DNA testing project offers fresh hope to the wrongfully convicted
As the official Dublin launch of the Innocence Project takes place, law students are already reviewing possible miscarriages of justice
JUST FOUR HOURS before US prisoner Carlton Gary was due to be executed by lethal injection in December 2009, the Supreme Court of Georgia ordered a stay of execution so that the 59-year-old man’s request for DNA testing could be considered.
The so-called Columbus Stocking Strangler, Gary was sentenced to die in 1986 after he was convicted of raping and killing three elderly women in the late 1970s, a series of murders that paralysed the Georgian city.
The director of the Idaho Innocence Project, Dr Greg Hampikian, who helped to secure Gary’s stay of execution, points out that the state has spent some $4 million over the past 20 years to prosecute this case – and yet three slides of sperm recovered from the victims have never been DNA-tested until now. The results are expected back in the next few weeks.
“No DNA testing has ever been done in this case in 20 years – it was never requested by the defence or the prosecution,” Hampikian says. “In my view, if you are going to execute somebody who claims he is innocent, he is at least entitled to the right to DNA testing.”
A forensic genetics expert, Dr Hampikian’s expertise is called on by the Innocence Project all over the US and further afield. He is currently working with the family of Amanda Knox, the American student jailed in Italy last year for the murder of British student Meredith Kercher.
The Innocence Project is a non-profit legal clinic affiliated with the Benjamin N Cardozo School of Law at Yeshiva University in New York and founded by Barry C Scheck and Peter J Neufeld in 1992. It is dedicated to exonerating wrongfully convicted people through DNA testing and reforming the criminal justice system to prevent injustice. Many of the cases dealt with by the Innocence Project in the US involve prisoners on death row or those serving life for very serious offences, including murder and sexual assault. The concept has spread to Canada, Australia, the UK and now Ireland.
Dr Hampikian will be in Dublin next week to launch the Innocence Project officially at the Griffith College law school, where final-year students are reviewing claims of wrongful conviction and miscarriage of justice in Ireland for the first time.

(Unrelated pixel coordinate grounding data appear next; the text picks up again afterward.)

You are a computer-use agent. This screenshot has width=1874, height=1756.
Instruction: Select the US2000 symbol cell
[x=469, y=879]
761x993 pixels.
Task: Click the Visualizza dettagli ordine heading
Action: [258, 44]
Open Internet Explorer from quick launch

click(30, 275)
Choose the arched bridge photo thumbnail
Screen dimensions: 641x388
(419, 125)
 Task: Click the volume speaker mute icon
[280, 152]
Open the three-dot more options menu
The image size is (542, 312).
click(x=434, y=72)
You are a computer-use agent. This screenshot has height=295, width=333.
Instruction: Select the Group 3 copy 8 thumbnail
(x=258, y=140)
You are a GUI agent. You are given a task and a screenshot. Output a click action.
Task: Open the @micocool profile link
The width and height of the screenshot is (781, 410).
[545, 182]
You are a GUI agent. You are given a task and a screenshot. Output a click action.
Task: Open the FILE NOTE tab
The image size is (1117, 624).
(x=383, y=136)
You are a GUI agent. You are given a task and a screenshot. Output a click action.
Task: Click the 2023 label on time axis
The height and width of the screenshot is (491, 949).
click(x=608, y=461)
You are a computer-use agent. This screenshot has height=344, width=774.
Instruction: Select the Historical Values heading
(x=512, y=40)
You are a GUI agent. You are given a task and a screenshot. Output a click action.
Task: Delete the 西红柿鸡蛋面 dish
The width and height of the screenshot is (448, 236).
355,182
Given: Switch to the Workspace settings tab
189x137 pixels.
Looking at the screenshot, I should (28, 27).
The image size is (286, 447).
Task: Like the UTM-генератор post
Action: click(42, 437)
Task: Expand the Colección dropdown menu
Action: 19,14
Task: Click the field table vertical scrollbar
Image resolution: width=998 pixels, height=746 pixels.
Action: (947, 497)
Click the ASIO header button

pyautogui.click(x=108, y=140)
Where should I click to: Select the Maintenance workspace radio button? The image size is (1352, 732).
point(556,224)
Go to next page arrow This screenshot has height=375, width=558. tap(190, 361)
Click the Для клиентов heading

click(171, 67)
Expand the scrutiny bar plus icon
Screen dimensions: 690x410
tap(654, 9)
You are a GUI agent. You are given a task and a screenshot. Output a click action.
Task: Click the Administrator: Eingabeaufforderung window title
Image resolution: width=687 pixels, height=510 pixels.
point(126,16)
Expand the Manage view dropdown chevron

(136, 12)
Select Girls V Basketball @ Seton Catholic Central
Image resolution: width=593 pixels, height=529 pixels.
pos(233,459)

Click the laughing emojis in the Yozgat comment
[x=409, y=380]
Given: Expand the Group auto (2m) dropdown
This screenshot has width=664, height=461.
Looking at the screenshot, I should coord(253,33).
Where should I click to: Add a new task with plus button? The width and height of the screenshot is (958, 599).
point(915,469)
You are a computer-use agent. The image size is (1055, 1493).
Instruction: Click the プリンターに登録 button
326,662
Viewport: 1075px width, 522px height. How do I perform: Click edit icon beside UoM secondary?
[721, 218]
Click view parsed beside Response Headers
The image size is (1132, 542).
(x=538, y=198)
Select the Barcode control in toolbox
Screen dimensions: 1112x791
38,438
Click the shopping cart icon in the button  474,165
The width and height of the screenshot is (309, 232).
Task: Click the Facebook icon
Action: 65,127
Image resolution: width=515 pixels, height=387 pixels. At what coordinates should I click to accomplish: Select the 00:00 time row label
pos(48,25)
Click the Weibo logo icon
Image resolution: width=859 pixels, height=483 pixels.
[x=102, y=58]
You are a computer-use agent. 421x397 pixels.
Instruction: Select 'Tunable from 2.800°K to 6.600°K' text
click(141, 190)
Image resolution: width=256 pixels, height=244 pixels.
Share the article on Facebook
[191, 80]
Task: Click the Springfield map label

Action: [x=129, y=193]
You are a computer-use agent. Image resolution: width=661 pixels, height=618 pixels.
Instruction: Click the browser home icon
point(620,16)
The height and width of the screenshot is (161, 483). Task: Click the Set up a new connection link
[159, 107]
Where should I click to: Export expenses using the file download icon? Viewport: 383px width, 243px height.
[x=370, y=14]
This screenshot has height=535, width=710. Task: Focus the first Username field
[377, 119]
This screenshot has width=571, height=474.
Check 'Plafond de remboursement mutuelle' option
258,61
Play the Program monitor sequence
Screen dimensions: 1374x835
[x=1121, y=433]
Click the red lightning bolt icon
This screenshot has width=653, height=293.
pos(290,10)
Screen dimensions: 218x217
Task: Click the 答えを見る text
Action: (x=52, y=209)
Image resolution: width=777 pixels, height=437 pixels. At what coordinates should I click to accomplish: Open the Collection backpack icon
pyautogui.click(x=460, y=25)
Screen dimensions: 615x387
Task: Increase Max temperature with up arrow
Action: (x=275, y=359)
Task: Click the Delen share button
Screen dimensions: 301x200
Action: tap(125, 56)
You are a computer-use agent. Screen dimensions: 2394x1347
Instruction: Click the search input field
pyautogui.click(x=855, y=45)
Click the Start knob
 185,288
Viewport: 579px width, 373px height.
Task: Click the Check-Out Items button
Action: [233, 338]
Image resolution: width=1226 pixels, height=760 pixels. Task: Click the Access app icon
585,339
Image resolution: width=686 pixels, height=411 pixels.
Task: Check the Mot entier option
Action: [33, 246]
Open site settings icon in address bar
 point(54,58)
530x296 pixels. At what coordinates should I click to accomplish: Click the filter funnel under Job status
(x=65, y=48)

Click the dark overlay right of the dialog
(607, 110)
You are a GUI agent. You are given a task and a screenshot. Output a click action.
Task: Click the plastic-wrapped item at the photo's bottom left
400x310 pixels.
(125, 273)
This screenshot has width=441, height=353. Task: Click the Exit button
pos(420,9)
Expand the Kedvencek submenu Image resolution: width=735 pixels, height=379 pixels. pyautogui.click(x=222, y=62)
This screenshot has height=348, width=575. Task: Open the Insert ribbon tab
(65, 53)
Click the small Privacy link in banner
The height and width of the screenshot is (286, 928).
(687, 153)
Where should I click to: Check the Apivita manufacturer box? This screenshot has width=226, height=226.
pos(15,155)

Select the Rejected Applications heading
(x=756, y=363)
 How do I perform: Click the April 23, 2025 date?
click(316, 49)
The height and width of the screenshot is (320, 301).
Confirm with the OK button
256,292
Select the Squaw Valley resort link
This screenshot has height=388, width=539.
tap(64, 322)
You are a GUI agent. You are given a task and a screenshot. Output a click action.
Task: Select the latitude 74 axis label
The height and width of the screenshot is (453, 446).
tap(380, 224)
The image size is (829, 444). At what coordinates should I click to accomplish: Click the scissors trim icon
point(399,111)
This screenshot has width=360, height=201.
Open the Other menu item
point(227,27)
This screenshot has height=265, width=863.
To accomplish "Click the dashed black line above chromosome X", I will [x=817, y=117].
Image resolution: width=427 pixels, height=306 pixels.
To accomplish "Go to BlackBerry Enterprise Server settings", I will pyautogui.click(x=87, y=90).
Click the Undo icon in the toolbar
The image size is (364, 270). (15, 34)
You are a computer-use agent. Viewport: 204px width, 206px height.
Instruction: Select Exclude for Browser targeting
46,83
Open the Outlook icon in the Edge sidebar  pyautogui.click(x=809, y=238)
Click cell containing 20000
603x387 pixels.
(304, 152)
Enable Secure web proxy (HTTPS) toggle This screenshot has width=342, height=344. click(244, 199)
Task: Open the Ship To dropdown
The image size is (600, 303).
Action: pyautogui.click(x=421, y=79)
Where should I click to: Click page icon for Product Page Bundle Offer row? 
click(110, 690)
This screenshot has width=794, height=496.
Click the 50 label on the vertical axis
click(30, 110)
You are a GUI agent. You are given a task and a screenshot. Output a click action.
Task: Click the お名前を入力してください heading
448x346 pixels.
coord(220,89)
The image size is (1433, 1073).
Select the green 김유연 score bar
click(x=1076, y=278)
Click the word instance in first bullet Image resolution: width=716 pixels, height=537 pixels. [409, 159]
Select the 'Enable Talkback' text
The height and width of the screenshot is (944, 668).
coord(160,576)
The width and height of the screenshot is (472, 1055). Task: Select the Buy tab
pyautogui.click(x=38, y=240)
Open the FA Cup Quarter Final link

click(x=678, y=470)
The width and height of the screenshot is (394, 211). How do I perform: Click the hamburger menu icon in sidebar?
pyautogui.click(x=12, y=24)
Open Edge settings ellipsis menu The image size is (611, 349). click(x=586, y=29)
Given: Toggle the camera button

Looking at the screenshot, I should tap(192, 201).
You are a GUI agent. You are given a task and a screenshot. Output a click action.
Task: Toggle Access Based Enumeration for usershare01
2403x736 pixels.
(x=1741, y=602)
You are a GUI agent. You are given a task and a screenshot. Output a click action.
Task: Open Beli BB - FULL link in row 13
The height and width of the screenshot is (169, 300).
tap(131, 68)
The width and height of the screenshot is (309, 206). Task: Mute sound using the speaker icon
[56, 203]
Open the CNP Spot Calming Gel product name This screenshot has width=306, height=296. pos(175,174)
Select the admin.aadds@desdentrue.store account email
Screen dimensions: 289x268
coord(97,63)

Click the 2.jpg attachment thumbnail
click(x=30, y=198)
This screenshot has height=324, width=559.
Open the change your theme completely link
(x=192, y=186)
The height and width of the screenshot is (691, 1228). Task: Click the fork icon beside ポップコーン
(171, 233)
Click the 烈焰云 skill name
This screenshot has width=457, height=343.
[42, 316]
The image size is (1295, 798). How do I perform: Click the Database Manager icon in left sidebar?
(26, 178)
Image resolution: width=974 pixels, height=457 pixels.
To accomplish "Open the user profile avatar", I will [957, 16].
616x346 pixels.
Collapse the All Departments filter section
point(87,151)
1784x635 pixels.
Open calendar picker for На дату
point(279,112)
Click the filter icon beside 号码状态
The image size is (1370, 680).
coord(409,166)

A professor of genetics at the University of Boise, Idaho, Dr Hampikian’s role with the Innocence Project is voluntary, but one he takes seriously. He has been involved in four exonerations over the past decade, though, ironically, his DNA testing has confirmed guilt in two further cases.
“I can’t tell who is telling the truth or who is lying, but the DNA can tell,” he says. “Sometimes the Innocence Project is a bit of a misnomer. In two of the four exonerations, I developed evidence that led to the arrest of somebody new for the crime, so for some people we are the Guilty Project – and that’s an important part of what we do.”
Dr Hampikian is lobbying the Georgian state legislature to change the one-year time limit for DNA testing, pointing out that it costs about $1,000 (€735) to do a DNA test, but that if somebody gets exonerated it saves the state the $20,000 (€14,700) a year it costs to keep them in prison.
“The fact that the majority of people who go through the system are guilty means the system is used to dealing with guilty people, but it has a hard time with innocent people who get to trial and beyond because they have no remorse and won’t make a deal,” he says. “They end up getting the book thrown at them at sentencing and parole hearings – they are in the worst possible situation.”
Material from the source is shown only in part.